When I returned to work after maternity leave, I cried. I cried when we dropped him off, I cried when we picked him up and they told me my 3-month-old had only eaten an ounce in eight hours, I cried when I realized I’d forgotten his lovey at home. However, I did not cry when I went to work and realized that I had just consumed an entire cup of coffee, in its entirety, while it was still hot. I did not cry when I had conversations with people who did not poop their pants on the regular. I did not cry when I was able to competently pick up the old, familiar rhythms of my job after a few months at home.
Fast forward, and my son is now 2 years old. He has been in daycare five days a week since he was 3 months old, and now? HE cries when I pick him up at the end of the day because he is having so much fun.
He’s come a long way since those first few days, and so have I. I’ll admit that it was a tough transition back to the office, plagued by a whole lot of daycare crud-variety illnesses – but week by week, it got better. And you know what nobody ever tells you? We thrived — both of us.
I’m not stay-at-home-mom material. My figurative hat is off to those who are — but on my maternity leave, I was bored, and isolated, and watched far too many episodes of the terrifically terrible “Long Island Medium.” I love the ritual of going to work — the morning trips through the Starbucks drive-through, the business trips to weird corners of America, the same phone calls over and over. I love the actual meat and potatoes of what I do every day, even though it might bore other people to tears.
Similarly … my son is happy there, too. He adores being around gobs of other children and activity. At 2, he has a better social life than I do. He spouts off things like his colors, in Spanish (what?), that I’m pretty sure I never would have even thought to teach him. He loves taking weekly gymnastics classes, and hugging his friends and teachers every morning. He loves saying goodbye to Nigel the pet chinchilla every night and pointing out his artwork on the wall.
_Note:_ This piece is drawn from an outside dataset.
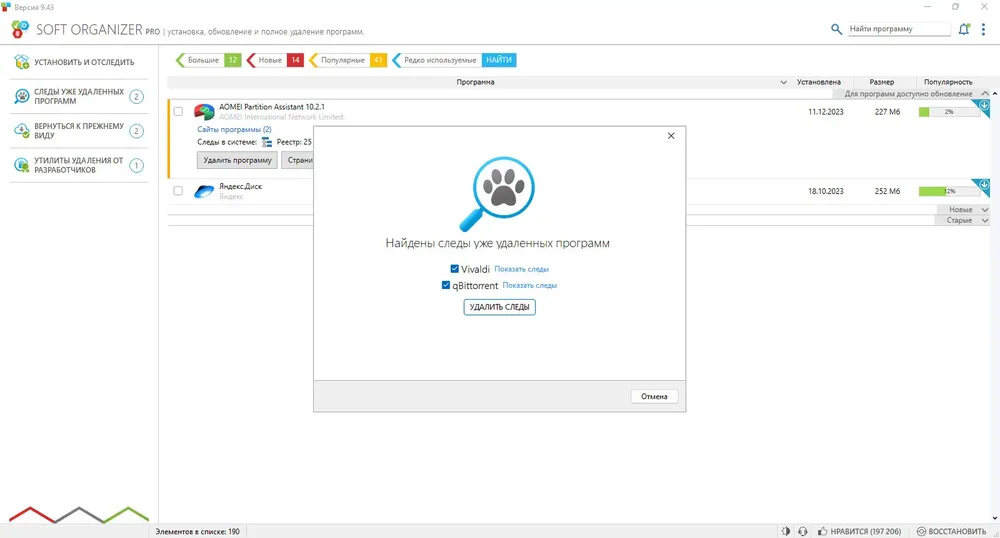Click the thumbs-up 'Нравится' icon
Image resolution: width=1000 pixels, height=538 pixels.
(823, 531)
So here’s my message to you, the new mom on maternity leave that aches at the thought of leaving her baby to head back to the office: give it a chance. Prepare yourself for what might be a rocky transition rife with boogers and sideways comments from total strangers. But remember: it takes a village to raise a child — let daycare be your village. Ask the teachers with years of experience for advice, make friends with the other moms and dads at pickup, learn the names of the other kids, stay and chat with the director whenever you have a chance. Embrace your new family and grow with them.